Le rapport de la Cour des comptes de septembre 2013 et celui du Défenseur des droits de mai 2015 portant sur la mutuelle étudiante, mettent en exergue un mode de gestion dont la complexité et l’inefficacité entrainent une rupture des droits de l’étudiant à la protection sociale. Nombreux sont les étudiants qui se trouvent confrontés à un retard d’affiliation ou n’ayant pas reçu leur carte vitale à la suite de la mutation inter-régime : selon la Cour des comptes, 10% des étudiants ne sont toujours pas dotés de la carte vitale neuf mois après leur affiliation.
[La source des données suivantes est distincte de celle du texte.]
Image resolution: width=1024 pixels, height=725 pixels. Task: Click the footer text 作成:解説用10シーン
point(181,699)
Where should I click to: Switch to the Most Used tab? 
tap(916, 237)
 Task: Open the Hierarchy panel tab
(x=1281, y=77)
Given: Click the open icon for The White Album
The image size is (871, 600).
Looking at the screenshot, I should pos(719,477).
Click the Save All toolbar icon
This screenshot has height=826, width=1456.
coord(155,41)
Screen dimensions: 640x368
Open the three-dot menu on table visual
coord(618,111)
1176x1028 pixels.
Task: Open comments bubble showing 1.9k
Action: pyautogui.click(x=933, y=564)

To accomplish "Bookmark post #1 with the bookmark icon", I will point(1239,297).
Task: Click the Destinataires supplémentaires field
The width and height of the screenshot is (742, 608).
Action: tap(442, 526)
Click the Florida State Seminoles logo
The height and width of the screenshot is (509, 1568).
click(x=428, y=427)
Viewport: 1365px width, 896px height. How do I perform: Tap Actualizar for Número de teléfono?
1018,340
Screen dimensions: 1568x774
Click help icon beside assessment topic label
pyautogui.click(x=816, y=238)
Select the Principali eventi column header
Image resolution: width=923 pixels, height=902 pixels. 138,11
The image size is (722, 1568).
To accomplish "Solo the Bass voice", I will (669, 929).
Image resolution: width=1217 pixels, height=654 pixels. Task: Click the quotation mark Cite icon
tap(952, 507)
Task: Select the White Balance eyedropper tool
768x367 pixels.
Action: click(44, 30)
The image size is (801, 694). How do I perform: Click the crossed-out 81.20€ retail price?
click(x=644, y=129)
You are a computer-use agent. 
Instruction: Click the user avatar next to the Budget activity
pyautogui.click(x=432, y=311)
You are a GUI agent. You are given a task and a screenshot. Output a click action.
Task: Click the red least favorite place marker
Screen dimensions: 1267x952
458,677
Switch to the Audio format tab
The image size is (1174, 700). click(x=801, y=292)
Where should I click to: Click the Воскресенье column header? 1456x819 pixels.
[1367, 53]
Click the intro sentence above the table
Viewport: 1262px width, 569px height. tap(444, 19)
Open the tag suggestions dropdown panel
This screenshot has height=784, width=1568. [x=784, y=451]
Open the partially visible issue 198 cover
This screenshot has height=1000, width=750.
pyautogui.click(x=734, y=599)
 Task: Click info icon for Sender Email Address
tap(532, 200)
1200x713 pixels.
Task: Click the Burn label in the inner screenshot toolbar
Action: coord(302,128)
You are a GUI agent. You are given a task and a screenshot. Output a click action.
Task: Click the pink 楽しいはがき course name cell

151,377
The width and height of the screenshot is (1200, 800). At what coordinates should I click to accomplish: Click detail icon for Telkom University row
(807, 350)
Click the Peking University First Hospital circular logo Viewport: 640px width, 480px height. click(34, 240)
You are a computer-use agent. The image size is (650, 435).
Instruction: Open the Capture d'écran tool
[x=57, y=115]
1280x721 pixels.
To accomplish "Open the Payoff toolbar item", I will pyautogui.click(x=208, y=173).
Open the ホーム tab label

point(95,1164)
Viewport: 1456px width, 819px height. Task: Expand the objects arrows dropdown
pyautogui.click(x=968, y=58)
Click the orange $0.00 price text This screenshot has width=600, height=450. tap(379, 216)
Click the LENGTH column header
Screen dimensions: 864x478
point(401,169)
Ainsi, le Défenseur des droits estime la proportion des feuilles de soins papiers à 21% pour les mutuelles étudiantes contre 10.3% pour les CPAM. Une telle situation engendre non seulement des retards de remboursement mais contraint les étudiants, notamment ceux exonérés du ticket-modérateur, à avancer leurs dépenses de santé. Les deux rapports suscités soulignent également l’application de pénalités à l’encontre d’étudiants pour non-respect de la règlementation du parcours de soins coordonnés malgré des erreurs imputables à une liaison défectueuse entre mutuelles.
A ces troubles administratifs, s’ajoutent un coût de gestion du régime obligatoire des mutuelles étudiantes supérieur aux caisses primaires à périmètre équivalent ainsi qu’un déficit récurent, particulièrement pour la LMDE.
C’est pourquoi elle demande s’il est envisagé de supprimer le régime spécifique étudiant et d’octroyer à la caisse nationale d’assurance maladie le monopole de la gestion des remboursements des parts obligatoire et complémentaire.